> QUESTIONS ON THE MATERIAL:
(A) In the Mariners text, rewrite everything from "Seattle’s record of" down to "all-time best seasons.", changing "monumental" to "remarkable".
(B) Which Mariners players does the Mariners text mention by name? List every one.
(C) Answer these questions using the Mariners text:
(i) Which team is the only one to have matched Seattle's 116 wins in a season?
(ii) With what batting average did Suzuki win the American League batting title?
(iii) How many Mariners were selected to that year's All-Star Game?

> TEXT EXCERPT:
****

SEATTLE -- The Mariners absorbed much of the Major League spotlight during the Ken Griffey Jr. era in the late 1990s and into the turn of the millennium with the rest of an All-Star cast, many of whom are in or could be on their way to the Hall of Fame.
Seattle’s record of 116 wins in a season in 2001 has been touted by many to be among the most monumental in Major League history -- only the 1906 Cubs have matched that feat -- so of course, that campaign stands out above all when assessing each of the Mariners’ all-time best seasons.
Below are the Top 5 best seasons in Mariners history:
1) 2001: 116-46
The number “116” still remains synonymous with Seattle baseball, the year that the Mariners rode the wave of new faces Ichiro Suzuki and Mike Cameron, and a familiar one in Bret Boone, to the most wins in a single season in almost a century. In an era before viral became viral, Suzuki was a sensation, winning the American League batting title with a .350 average, tallying an unprecedented 242 hits and becoming just the second player in MLB history to win the Rookie of the Year and MVP Awards in the same season. He was one of a whopping eight Mariners to be selected to that year’s All-Star Game -- which was held in Seattle.

****

> PROVIDED DATA:
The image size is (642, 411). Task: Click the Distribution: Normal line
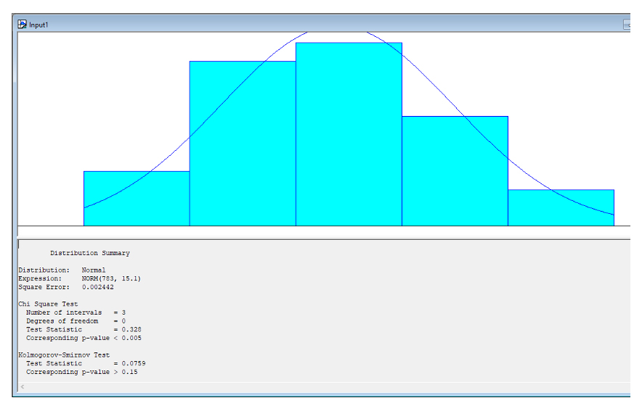[62, 270]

****

> RESULTS BY TASK:
(A)
Seattle’s record of 116 wins in a season in 2001 has been touted by many to be among the most remarkable in Major League history -- only the 1906 Cubs have matched that feat -- so of course, that campaign stands out above all when assessing each of the Mariners’ all-time best seasons.

(B)
Ken Griffey Jr.
Ichiro Suzuki
Mike Cameron
Bret Boone

(C)
(i) The 1906 Cubs
(ii) .350
(iii) Eight